The autonomous activation function-2 (AF-2) in the mineralocorticoid receptor (MR) UF domain is known to play a major role in the ligand-induced transactivation function of MR; however, it remained unclear about the transactivation function of its A/B domain. We therefore tried to characterize the MR A/B domain as the AF-1 and further studied the actions of known coactivators for AF-2 in the E/F ligand-binding domain in the function of the MR A/B domain. Deletion analyses of rat and human MRs revealed that the A/B domains harbor a transactivation function acting as AF-1. The MR mutant (E959Q) with a point mutation in helix 12, which causes a complete loss of MR AF-2 activity, still retained ligand-induced transactivation function, indicating a significant role for AF-1 in the full activity of the ligand-induced MR function.
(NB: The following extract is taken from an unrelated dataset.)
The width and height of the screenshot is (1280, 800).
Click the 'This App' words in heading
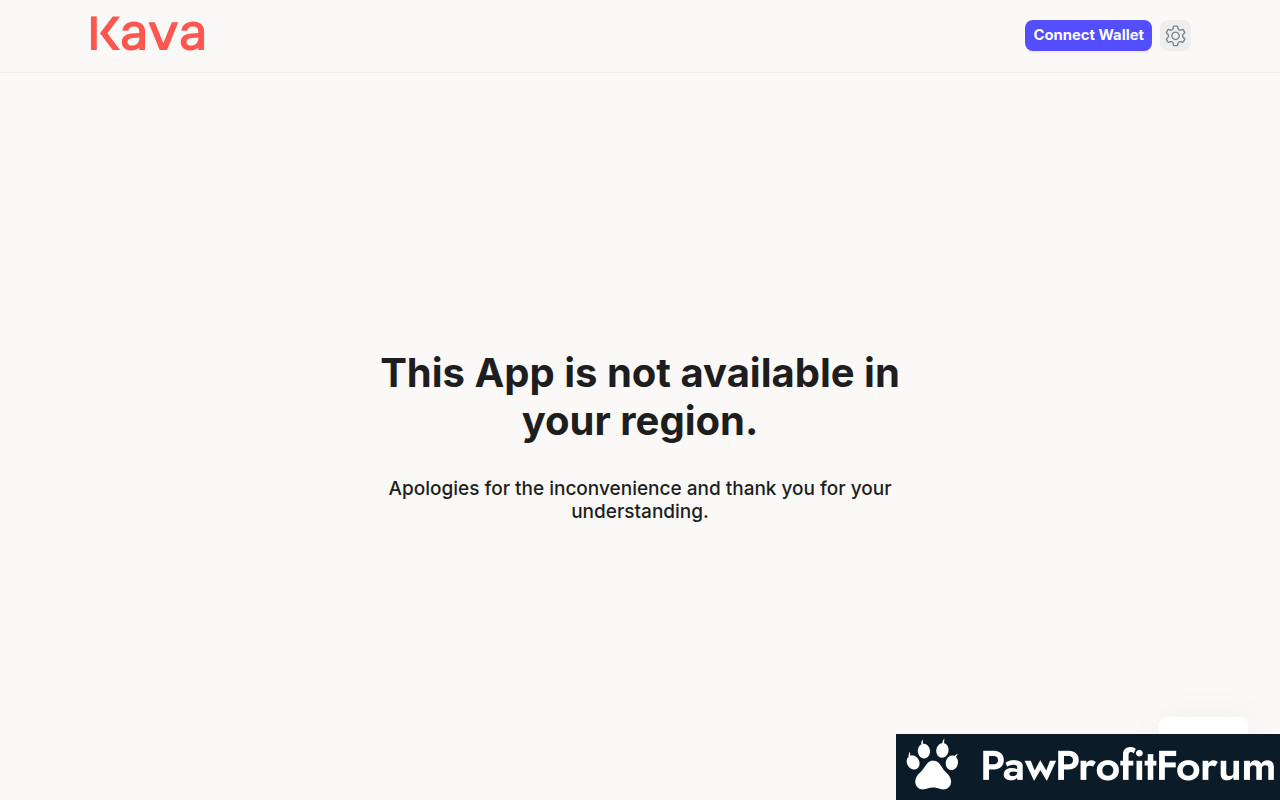coord(467,374)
Among the coactivators tested to potentiate the MR AF-2, TIF2 and p300 potentiated the MR AF-1 through two different core regions [amino acids (a.a.) 1-169, a.a. 451-603] and exhibited functional interactions with the MR A/B domain in the cultured cells. However, such interactions were undetectable in a yeast and in an in vitro glutathione-S-transferase pull-down assay, indicating that the functional interaction of TIF2 and p300 with the MR A/B domain to support the MR AF-1 activity require some unknown nuclear factor(s) or a proper modification of the A/B domain in the cells.